Since then he started an innovation consultancy, Kuczmarski & Associates, is in his 32nd year teaching at Northwestern University’s Kellogg School of Management, wrote six business books, raised a family, invested in big-draw Chicago restaurants such as Girl & the Goat and, most notably, co-founded and runs the annual Chicago Innovation Awards with Dan Miller.
Begun in 2001, the competition this year attracted 390 nominees and 1,400 attendees to the awards event.
If Chicago has an evangelist of innovation, it is Mr. Kuczmarski, 61.
A job in brand management at Quaker Oats Co. brought him to Chicago in 1976 and sparked the focus of his entire working life. In Chicago he introduced two products: a frozen crepe batter and crunchy granola bars. The batter failed; the granola bars became a whole snack category. That experience led him to think, and write, about how products are brought to market.
“Organizations that do innovation right understand consumers,” Mr. Kuczmarski says. “They study them and their behavior to better decipher their wants and needs.”
Beyond that, he says, businesses of any size must provide a culture where risk is supported and rewarded. He points to Google Inc. and IBM Corp., where innovative culture is palpable.
“Tom will tell you that innovation is not random; it’s a skill you learn and develop,” says John Berschied, former chief innovation officer at Alberto-Culver Co. and S.C. Johnson & Son Co. “He has a nice way of taking executives through the steps.”
Mr.
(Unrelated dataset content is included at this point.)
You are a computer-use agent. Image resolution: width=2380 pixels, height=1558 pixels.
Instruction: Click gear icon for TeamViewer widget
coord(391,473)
Kuczmarski grew up in Springfield, Mass., an only child. His father was a chef, his mother a switchboard operator. The first in his family to go to college, he earned a bachelor’s in French literature from College of the Holy Cross in Worcester, Mass., in 1973. From there he completed a dual master’s degree at Columbia University, in business and in international affairs and public policy, in 1976.
His parents had no money for his education, so Mr. Kuczmarski paid his own way, taking out student loans and working in the college dining room all four years.
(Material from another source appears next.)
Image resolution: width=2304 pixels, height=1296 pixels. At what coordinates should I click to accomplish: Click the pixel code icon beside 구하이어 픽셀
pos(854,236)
During graduate school he taught eighth-grade English and started a bartender service for private parties.
Wife Susan has co-authored two of his six books, including “Apples Are Square,” though Mr. Kuczmarski proudly points out that her parenting book, “The Sacred Flight of the Teenager,” has outsold all of his business titles combined. The couple live in Lincoln Park; they have three adult sons.
Mr. Kuczmarski is known for his stylish eyewear, his own barstool at Boka in Lincoln Park (marked by a plaque on the bar) and his ability to forge and share connections. “You could play six degrees of Kevin Bacon using Tom,” says Nancy Ruscheinski, chief innovation officer at Daniel J. Edelman Inc. in Chicago. “He’s masterful at connecting the dots and bringing people together.”